**Excerto do texto**
○ ○ ○ ○ ○

17 de março de 2008

VOTAR EM LIBERDADE

Publicado no “Correio da Manhã” de 8-9-2000:


O artigo de Botelho da Silva (CM de 3-9-2000) levanta parte dum magno problema relativo ao sistema político que nos rege e que, como nalguns outros países, se chama, impropriamente, DEMOCRACIA.

De acordo com o significado da palavra (do grego “demos”, povo e “kratos”, poder), é o sistema político em que o povo é soberano, isto é, é nele que reside o poder. É o sistema totalmente oposto ao que vigorou em muitos países durante muitos séculos, o “absolutismo”, em que um rei ou imperador tinha poderes totais sobre os seus súbditos.

A “democracia” existiu na Grécia no século V AC mas, além de outras limitações, até era compatível com a existência de escravos!

Já no século XX, porque a palavra “democracia” tinha muitos simpatizantes, alguns espertos utilizavam-na no nome de países onde vigoravam ditaduras mais ou menos ferozes. Sabemos o que eram as “Repúblicas Democráticas de…” .

○ ○ ○ ○ ○

**Excertos de dados**
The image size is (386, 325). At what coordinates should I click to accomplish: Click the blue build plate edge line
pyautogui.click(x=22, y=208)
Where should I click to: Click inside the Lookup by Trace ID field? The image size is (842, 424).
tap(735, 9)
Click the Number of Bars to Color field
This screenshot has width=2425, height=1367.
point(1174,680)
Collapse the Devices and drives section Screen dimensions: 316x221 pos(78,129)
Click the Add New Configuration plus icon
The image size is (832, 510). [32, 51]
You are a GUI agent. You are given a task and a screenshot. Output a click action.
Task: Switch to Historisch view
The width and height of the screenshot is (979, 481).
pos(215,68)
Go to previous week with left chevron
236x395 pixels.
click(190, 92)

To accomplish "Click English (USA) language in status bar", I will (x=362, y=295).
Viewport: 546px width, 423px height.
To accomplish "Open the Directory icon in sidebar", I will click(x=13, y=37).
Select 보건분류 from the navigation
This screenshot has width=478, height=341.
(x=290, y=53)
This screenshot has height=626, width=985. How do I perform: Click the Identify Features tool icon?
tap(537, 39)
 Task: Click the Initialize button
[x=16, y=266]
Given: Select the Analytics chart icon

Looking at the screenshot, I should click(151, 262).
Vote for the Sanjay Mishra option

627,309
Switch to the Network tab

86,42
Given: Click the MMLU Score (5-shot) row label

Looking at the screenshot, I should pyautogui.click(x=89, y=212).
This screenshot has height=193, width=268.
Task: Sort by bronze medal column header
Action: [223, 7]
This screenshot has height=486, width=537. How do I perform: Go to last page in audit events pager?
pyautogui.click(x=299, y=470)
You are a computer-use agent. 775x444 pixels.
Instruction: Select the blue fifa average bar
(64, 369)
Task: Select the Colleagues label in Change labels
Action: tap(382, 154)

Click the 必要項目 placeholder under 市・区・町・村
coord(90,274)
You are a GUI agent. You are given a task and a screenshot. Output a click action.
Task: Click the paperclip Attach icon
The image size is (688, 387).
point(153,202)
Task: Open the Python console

○ ○ ○ ○ ○

**Requisitos**
**a.** Volte a escrever, sem alterações, o trecho do artigo sobre a democracia que abre com as palavras que contêm "17 de março" e fecha com "os seus súbditos.".
**b.** Segundo o artigo sobre a democracia, em que século existiu a democracia na Grécia?

**Respostas dadas**
**a.**
17 de março de 2008

VOTAR EM LIBERDADE

Publicado no “Correio da Manhã” de 8-9-2000:


O artigo de Botelho da Silva (CM de 3-9-2000) levanta parte dum magno problema relativo ao sistema político que nos rege e que, como nalguns outros países, se chama, impropriamente, DEMOCRACIA.

De acordo com o significado da palavra (do grego “demos”, povo e “kratos”, poder), é o sistema político em que o povo é soberano, isto é, é nele que reside o poder. É o sistema totalmente oposto ao que vigorou em muitos países durante muitos séculos, o “absolutismo”, em que um rei ou imperador tinha poderes totais sobre os seus súbditos.

**b.** No século V AC.